Resulta complicado medir el impacto de un eventual colapso total. Fabio Panetta, miembro del poderoso comité ejecutivo del Banco Central Europeo, señalaba esta semana aliviado que los bancos no están muy expuestos a sus riesgos, por lo que el peso de un cataclismo así recaería sobre todo en los particulares, a los que instaba a proteger. Según el JPMorgan Chase Institute, el 13% de los estadounidenses ha comprado criptomonedas. En España no hay datos fiables de cuántos son, pero muchos de ellos se dejaron ver el pasado agosto en el acto organizado en el WiZink Center de Madrid por MundoCrypto —una entidad que ofrece cursos de formación sobre criptomonedas—, que reunió a 7.000 personas.
José Antonio Bravo, responsable de fiscalidad de criptomonedas en Àgora, cree que eventos así no les hacen ningún favor, pues les convierten en una caricatura. “Aparecen personas a las que solo les interesa hacerse ricos con el menor esfuerzo posible. El propósito del bitcoin en su creación no fue el de convertir a quienes lo adquiriesen en millonarios de casino, sino crear un activo digital que pudiera ser utilizado como dinero sin necesidad de que fuese emitido por una autoridad central”.

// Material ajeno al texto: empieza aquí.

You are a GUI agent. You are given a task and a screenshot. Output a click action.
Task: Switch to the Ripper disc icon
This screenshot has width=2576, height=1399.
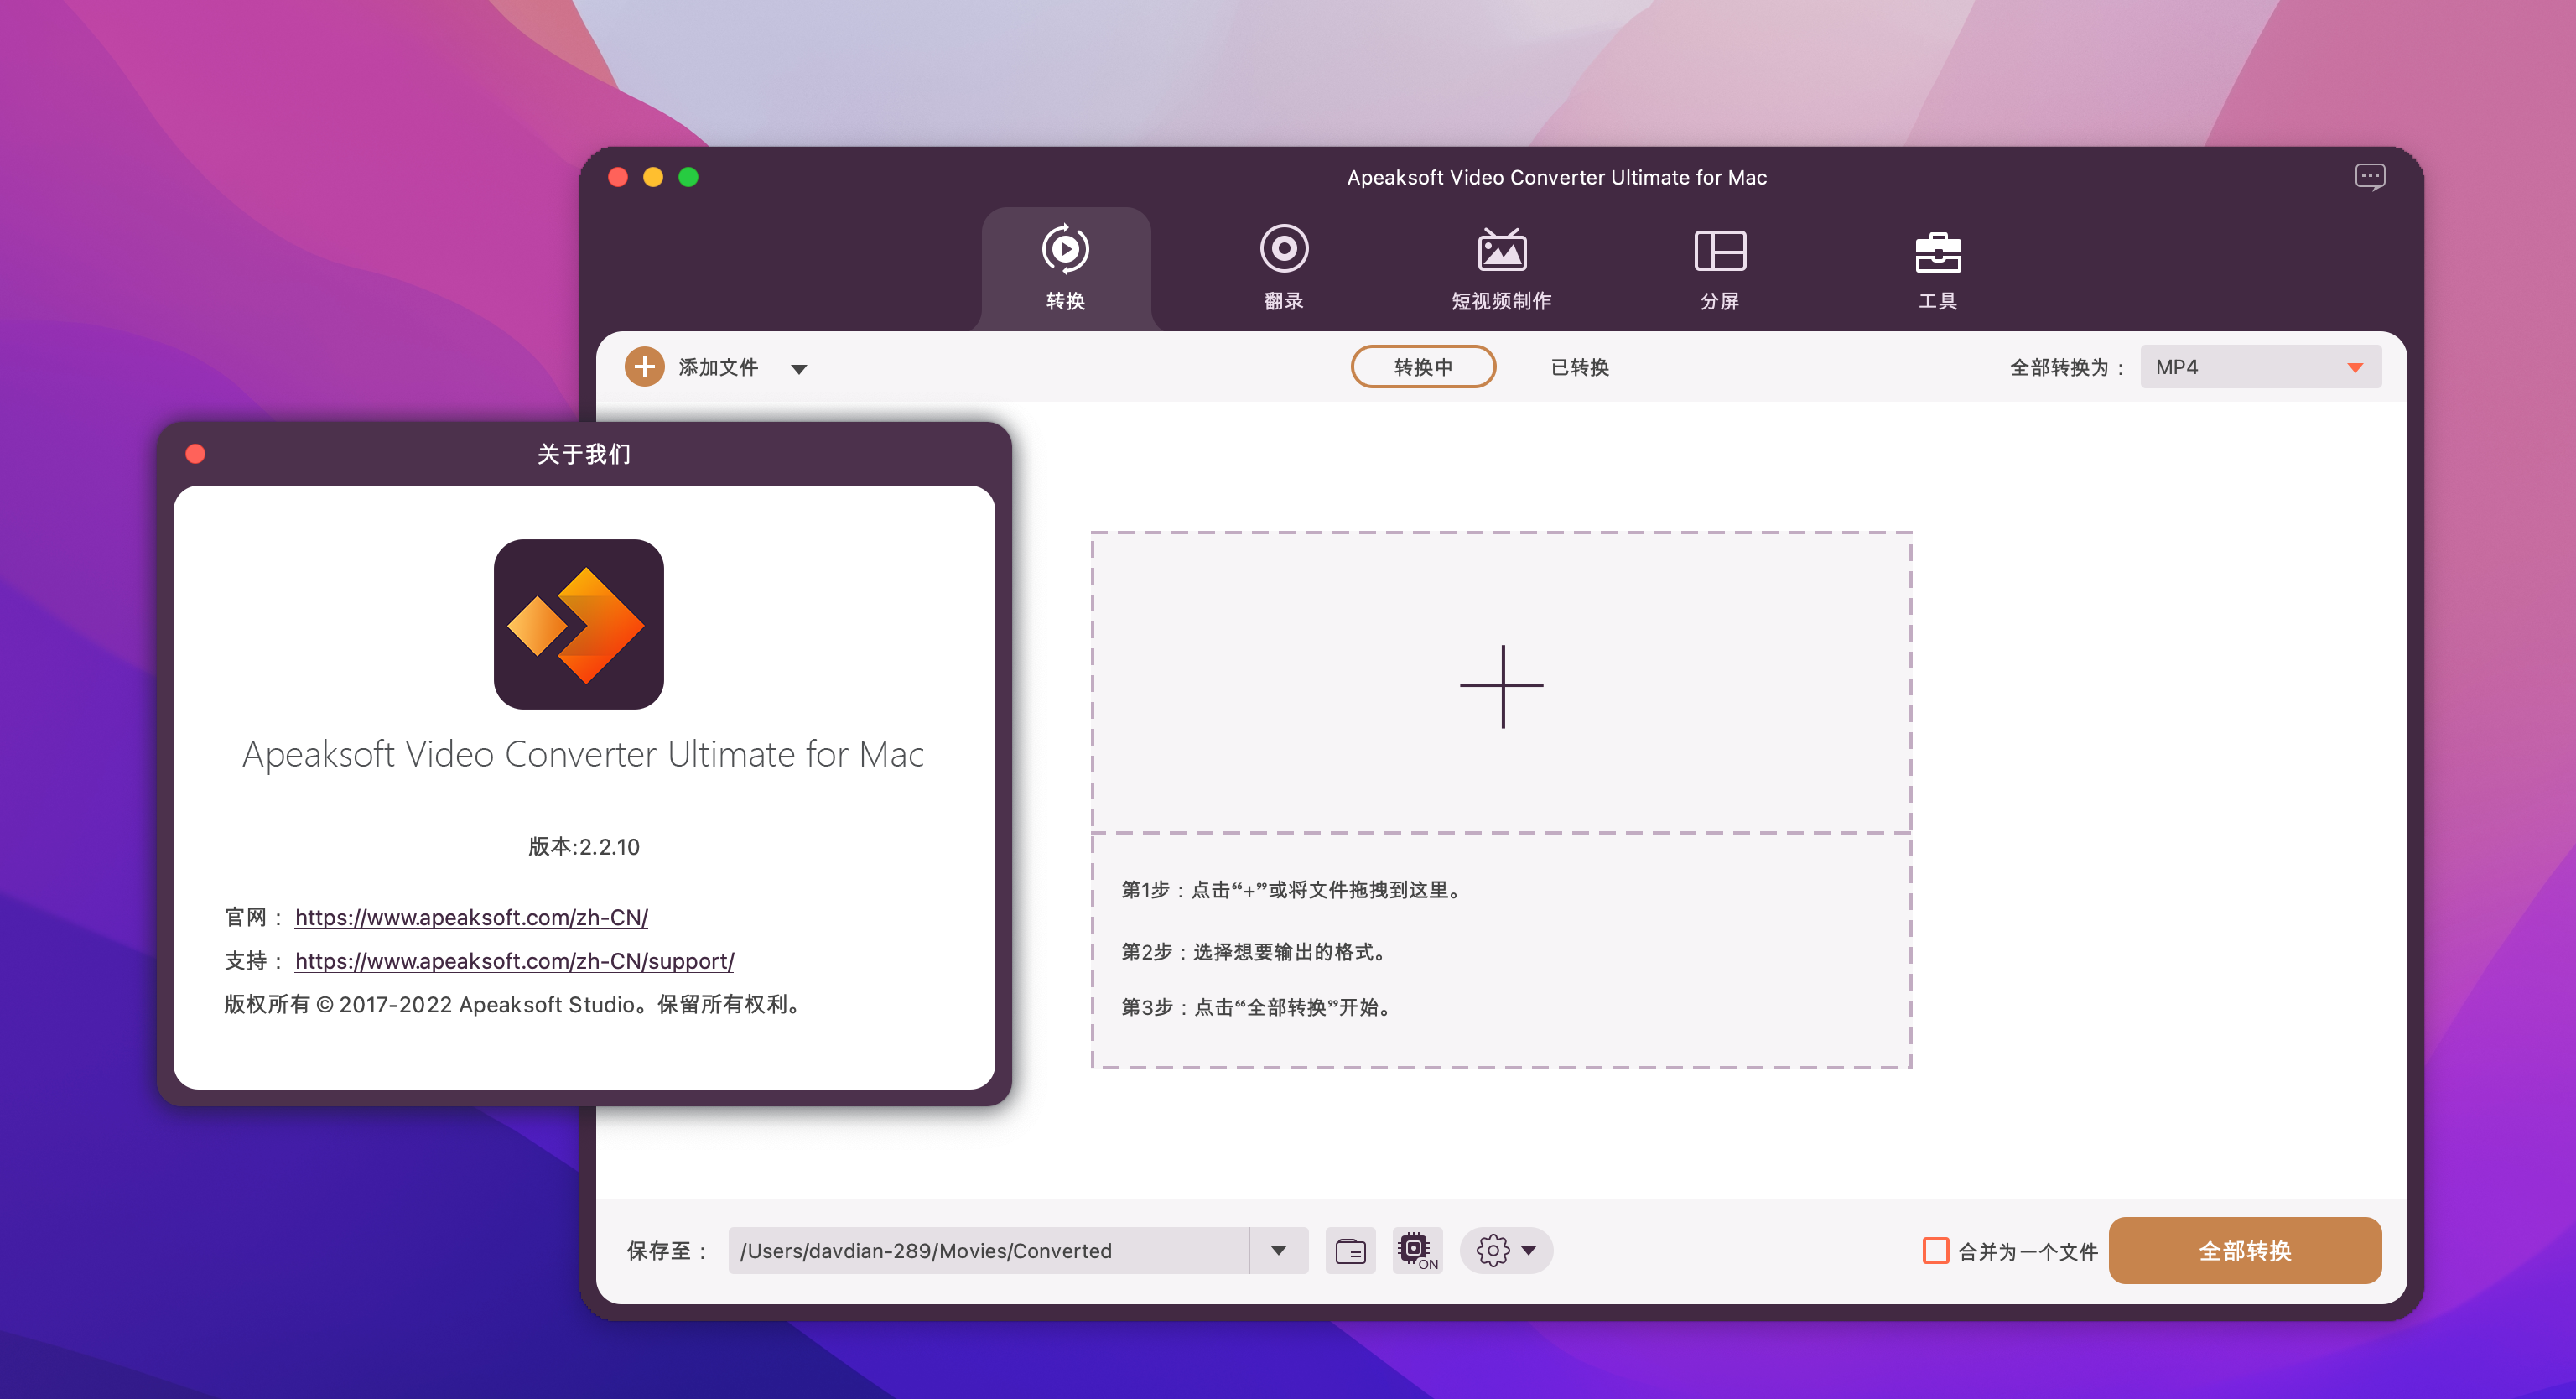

Fuera o no la intención de sus impulsores, desde el momento en que dieron a luz nuevos millonarios y destruyeron fortunas, las criptomonedas no se entienden sin su lado más especulativo. Un mercado abierto 24 horas al día de lunes a domingo que se mueve al son de las noticias positivas o negativas sobre su adopción.
Para Patricia Suárez, de Asufin, “se trata de un mundo que llama poderosamente la atención de un usuario muy joven, con escasa aversión al riesgo y, con frecuencia, poco o mal formado”. Las dificultades para exigir responsabilidades cuando hay un fiasco son habituales. “La mayoría de las plataformas tienen su sede social fuera de España, se comunican en inglés y no queda claro dónde, cómo y ante qué organismo se deben iniciar las reclamaciones”.
Pocas veces un activo había despertado visiones tan contrapuestas. Carl Runefelt, uno de los inversores en criptomonedas más conocidos, predice que el bitcoin dejará a los bancos tan obsoletos como el e-mail al correo tradicional. Pero sus detractores le despojan de ese aura vanguardista. Y son tan tajantes en la crítica como sus partidarios en la defensa. El inversor Charles Munger, mano derecha de Warren Buffett, cree que las criptomonedas “son como una enfermedad venérea” y deberían prohibirse. El fundador de Microsoft, Bill Gates, sostiene que se basan en la teoría financiera del “tonto mayor”. Es decir, solo se gana si se encuentra a alguien lo suficientemente estúpido como para comprar a un precio más alto.
Sus defensores suelen citar entre sus virtudes la capacidad de proveer libertad financiera, la descentralización y su condición de refugio contra la inflación. Pero la realidad, de momento, no acompaña a las palabras: buena parte de sus usuarios son hoy esclavos de las pérdidas; utilizan plataformas centralizadas como Binance o Coinbase para comprar y vender (todas ellas susceptibles de quebrar sin posibilidad de rescate), y la inversión en criptomonedas no solo no les ha ayudado a mantener su poder adquisitivo en este periodo de repunte de los precios, sino que ha agrandado el agujero en sus cuentas corrientes.